Troubleshooting: Fix Problems Systematically
Troubleshooting is systematic. Check one thing at a time. Find the problem. Fix it.
Here's the thing: Troubleshooting is a skill. Learn the approach. Use it.
The Troubleshooting Process
1. Understand the Problem
Ask:
- What's broken?
- When did it break?
- What changed?
- What should it do?
My take: Understand the problem first. Don't guess.
2. Reproduce the Problem
# Try to reproduce
# See if it happens consistently
My take: Reproduce the problem. If you can't reproduce it, you can't fix it.
3. Check Logs
# System logs
journalctl -p err --since "1 hour ago"
# Service logs
journalctl -u service-name -n 100
# Application logs
tail -f /var/log/app.log
My take: Logs tell you what's wrong. Check them first.
4. Check Status
# Service status
systemctl status service-name
# System resources
htop
df -h
My take: Check status. See what's running. See what's using resources.
5. Isolate the Problem
# Test components separately
# Find what works and what doesn't
My take: Isolate the problem. Narrow it down. Find the root cause.
6. Fix and Test
# Make the fix
# Test that it works
# Verify the problem is solved
My take: Fix it. Test it. Verify it works.
Common Troubleshooting Areas
Services Not Starting
# Check status
systemctl status service-name
# Check logs
journalctl -u service-name -n 100
# Test manually
sudo -u service-user /path/to/command
My take: Services fail for reasons. Check status. Check logs. Test manually.
High Resource Usage
# Check CPU
top
htop
# Check memory
free -h
# Check disk I/O
sudo iotop
# Find the process
ps aux --sort=-%cpu | head -10
My take: High usage means something is using resources. Find it. Fix it.
Network Problems
# Check interface
ip link show
# Check IP
ip addr show
# Test connectivity
ping 8.8.8.8
# Check DNS
nslookup google.com
My take: Network problems are systematic. Check one thing at a time.
Systematic Approach
Start Broad, Narrow Down
- Check if system is running
- Check if service is running
- Check if network is working
- Check specific component
- Fix the problem
My take: Start broad.

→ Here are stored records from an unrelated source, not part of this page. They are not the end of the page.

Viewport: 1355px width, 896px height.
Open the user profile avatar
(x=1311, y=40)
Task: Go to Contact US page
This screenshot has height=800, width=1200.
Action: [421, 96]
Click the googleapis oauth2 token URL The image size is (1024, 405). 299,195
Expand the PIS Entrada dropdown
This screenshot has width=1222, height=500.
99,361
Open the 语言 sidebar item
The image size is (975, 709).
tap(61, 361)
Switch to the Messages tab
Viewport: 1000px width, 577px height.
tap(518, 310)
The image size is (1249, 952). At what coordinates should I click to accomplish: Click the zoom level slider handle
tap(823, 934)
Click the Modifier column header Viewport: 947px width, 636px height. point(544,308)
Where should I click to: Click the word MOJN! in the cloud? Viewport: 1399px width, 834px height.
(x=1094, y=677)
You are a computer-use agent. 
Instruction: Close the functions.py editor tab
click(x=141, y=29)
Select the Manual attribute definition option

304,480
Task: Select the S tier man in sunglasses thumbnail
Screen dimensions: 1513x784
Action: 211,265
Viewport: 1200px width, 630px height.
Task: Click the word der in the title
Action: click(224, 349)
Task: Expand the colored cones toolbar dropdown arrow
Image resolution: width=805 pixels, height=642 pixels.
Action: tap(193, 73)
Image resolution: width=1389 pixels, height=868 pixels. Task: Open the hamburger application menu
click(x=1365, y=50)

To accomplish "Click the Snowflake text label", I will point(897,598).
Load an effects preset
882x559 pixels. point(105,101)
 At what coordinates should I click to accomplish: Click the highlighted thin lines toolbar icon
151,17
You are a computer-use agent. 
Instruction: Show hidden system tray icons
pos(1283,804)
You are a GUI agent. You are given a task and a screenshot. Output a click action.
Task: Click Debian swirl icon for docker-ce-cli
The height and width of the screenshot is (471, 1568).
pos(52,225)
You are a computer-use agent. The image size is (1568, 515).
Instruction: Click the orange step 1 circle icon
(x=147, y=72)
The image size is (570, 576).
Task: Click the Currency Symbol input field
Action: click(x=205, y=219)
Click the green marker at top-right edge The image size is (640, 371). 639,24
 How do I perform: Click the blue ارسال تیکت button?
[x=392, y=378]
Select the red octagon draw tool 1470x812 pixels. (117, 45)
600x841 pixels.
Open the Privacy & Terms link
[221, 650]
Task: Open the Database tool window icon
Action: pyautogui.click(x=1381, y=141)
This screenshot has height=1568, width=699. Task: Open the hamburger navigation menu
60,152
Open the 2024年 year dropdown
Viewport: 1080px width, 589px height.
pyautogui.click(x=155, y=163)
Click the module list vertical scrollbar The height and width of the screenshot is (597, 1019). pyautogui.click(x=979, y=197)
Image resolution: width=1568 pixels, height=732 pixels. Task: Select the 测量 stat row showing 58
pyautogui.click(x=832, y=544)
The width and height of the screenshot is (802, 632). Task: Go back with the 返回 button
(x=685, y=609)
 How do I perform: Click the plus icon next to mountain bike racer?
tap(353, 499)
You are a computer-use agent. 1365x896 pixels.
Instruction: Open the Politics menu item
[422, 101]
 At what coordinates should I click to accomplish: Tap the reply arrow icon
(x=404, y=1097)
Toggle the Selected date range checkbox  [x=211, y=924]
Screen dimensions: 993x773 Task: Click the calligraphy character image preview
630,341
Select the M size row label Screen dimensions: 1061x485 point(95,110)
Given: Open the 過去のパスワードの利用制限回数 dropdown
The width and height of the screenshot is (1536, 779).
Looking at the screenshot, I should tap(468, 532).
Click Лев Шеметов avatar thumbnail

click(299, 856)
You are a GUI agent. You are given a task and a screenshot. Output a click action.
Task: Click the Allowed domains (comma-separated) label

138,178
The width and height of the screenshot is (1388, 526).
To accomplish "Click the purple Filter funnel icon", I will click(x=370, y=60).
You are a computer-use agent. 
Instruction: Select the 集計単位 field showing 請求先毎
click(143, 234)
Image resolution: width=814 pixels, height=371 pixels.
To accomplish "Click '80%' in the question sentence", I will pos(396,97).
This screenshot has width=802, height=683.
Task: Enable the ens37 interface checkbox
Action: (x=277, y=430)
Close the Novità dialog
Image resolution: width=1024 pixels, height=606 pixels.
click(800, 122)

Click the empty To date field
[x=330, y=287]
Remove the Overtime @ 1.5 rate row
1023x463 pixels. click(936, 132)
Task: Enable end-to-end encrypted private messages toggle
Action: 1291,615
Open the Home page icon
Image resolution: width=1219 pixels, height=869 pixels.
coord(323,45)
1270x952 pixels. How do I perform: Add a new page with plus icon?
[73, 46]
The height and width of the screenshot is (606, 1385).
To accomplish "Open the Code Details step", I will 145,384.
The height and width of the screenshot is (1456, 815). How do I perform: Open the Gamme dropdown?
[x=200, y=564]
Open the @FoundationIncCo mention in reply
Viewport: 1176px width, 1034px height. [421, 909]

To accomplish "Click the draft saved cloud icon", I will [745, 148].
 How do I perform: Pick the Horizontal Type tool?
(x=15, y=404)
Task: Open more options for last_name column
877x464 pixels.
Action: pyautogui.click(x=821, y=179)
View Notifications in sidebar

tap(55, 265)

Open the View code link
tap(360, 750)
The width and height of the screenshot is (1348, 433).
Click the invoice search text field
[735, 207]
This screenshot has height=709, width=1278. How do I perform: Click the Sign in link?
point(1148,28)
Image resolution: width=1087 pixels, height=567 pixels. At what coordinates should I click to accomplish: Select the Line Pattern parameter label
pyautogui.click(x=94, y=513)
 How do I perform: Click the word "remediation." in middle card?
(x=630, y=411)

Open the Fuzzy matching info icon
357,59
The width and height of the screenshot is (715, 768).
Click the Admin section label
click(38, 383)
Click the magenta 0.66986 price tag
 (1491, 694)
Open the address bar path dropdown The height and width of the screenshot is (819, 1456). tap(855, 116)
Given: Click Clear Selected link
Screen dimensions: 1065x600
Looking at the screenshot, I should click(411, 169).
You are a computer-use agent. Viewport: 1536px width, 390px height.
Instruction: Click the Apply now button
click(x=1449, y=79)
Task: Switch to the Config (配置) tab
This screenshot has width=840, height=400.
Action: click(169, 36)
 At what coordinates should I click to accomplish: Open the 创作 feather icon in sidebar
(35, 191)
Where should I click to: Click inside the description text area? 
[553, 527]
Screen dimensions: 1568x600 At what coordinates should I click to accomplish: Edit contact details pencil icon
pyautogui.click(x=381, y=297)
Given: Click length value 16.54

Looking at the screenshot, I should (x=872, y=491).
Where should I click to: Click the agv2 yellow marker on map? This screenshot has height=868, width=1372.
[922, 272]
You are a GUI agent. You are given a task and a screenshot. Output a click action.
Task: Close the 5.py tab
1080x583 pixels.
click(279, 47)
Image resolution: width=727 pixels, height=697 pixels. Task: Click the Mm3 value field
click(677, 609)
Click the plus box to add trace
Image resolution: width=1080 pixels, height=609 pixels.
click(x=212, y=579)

Narrow down. Find the problem.
Common Mistakes (I've Made These)
-
Jumping to conclusions: Don't guess. Check systematically.
-
Not checking logs: Logs tell you everything. Check them.
-
Changing too many things: Change one thing at a time. Test results.
-
Not documenting: Document what you tried. Learn from it.
-
Giving up too early: Troubleshooting takes time. Be patient.
Real-World Examples
Service Won't Start
# 1. Check status
systemctl status myservice
# 2. Check logs
journalctl -u myservice -n 100
# 3. Test manually
sudo -u service-user /usr/local/bin/myservice
# 4. Check permissions
ls -la /usr/local/bin/myservice
# 5. Fix and restart
sudo systemctl restart myservice
System is Slow
# 1. Check resources
htop
df -h
# 2. Find resource hogs
ps aux --sort=-%cpu | head -10
# 3. Check I/O
sudo iotop
# 4. Fix the problem
What's Next?
Now that you understand troubleshooting, you can fix problems systematically. Or review Logging to understand logs better.
Personal note: Troubleshooting used to frustrate me. Then I learned the systematic approach. Now I troubleshoot methodically. It works. Learn it.